Procès Concorde : l’impartialité des experts judiciaires en question

PONTOISE — La défense de Continental Airlines, l’un des principaux prévenus au procès de l’accident du Concorde (113 morts le 25 juillet 2000 à Gonesse), a mis en doute mercredi l’impartialité des experts judiciaires, dont certains sont d’anciens salariés d’Air France, partie civile.
Deux des principaux experts judiciaires, chargés de missions successives pendant l’instruction, ont été pour la première fois appelés à la barre.

Avant de prêter serment, ils ont comme c’est l’usage décliné leur profession.

L’un, Claude Guibert, 74 ans, a été successivement commandant de bord, instructeur, pilote d’essai, gérant de compagnie aérienne et chef de cabinet d’expertise. Il a travaillé notamment pour la compagnie UTA, "20 ans avant qu’elle ne soit rachetée par Air France", a-t-il expliqué.

Mais le deuxième, Jacques Chauvin, 65 ans, a travaillé pendant plus de 38 ans chez Air France, où il a été successivement copilote et pilote de Concorde.

A compter de mars 2000, il s’est retrouvé en arrêt maladie à cause d’un problème d’oreille interne, ce qui l’a obligé à quitter la compagnie en novembre 2000, date de son "licenciement professionnel pour raison médicale", a-t-il détaillé.

"Lorsque vous avez été nommé expert, vous étiez donc toujours salarié d’Air France ?", s’est étonné Me Olivier Metzner, qui représente Continental Airlines.

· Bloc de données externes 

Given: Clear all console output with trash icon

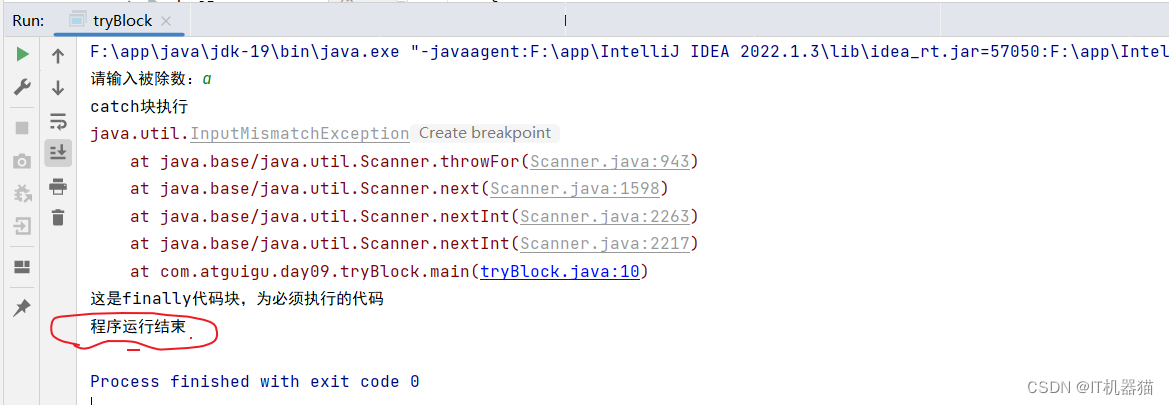Looking at the screenshot, I should [x=57, y=218].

D’autant que Jean Belotti, un autre expert, qui ne s’est pas présenté au procès pour raisons de santé, était pour sa part retraité d’Air France quand il a été désigné, a rappelé l’avocat. "Nous avons donc deux experts qui avaient travaillé pour Air France", a-t-il protesté.

Toute responsabilité pénale de la compagnie française, exploitante du Concorde qui s’est écrasé il y a dix ans à Gonesse (Val d’Oise), a été écartée par les enquêteurs. Selon l’accusation, c’est une lamelle perdue par un DC10 de Continental Airlines, ayant décollé de Roissy quelques minutes avant le supersonique, qui a déclenché l’accident en faisant éclater un pneu.

"J’appartiens à une génération pour qui le mot "honneur" a un sens. Je regrette d’être mis en cause de cette façon", s’est défendu M. Chauvin.

Mais la défense n’a pas lâché prise. "Je découvre aujourd’hui que M. Chauvin était salarié d’Air France quand il a été désigné. Je verrai la traduction procédurale qu’éventuellement je peux en faire", a déclaré Me Emmanuel Marsigny, avocat d’un ancien salarié de Continental Airlines, Stanley Ford, l’un des prévenus.

"Je pense à mon client américain, où la procédure est totalement différente", et où ce qui peut sembler "courant et normal" en France peut
étonner, a-t-il ajouté.

Au premier jour du procès, le 2 février, plusieurs avocats de la défense, dont Mes Metzner et Marsigny, avaient plaidé la nullité de l’ordonnance de renvoi devant le tribunal correctionnel, au motif qu’elle ne prenait pas en compte les éléments à décharge.

Ce document rédigé par le juge d’instruction est censé répertorier les éléments à charge et à décharge concernant les prévenus.
La présidente du tribunal, Dominique Andréassier, avait décidé de se prononcer sur cette question à l’issue du procès, dans son délibéré.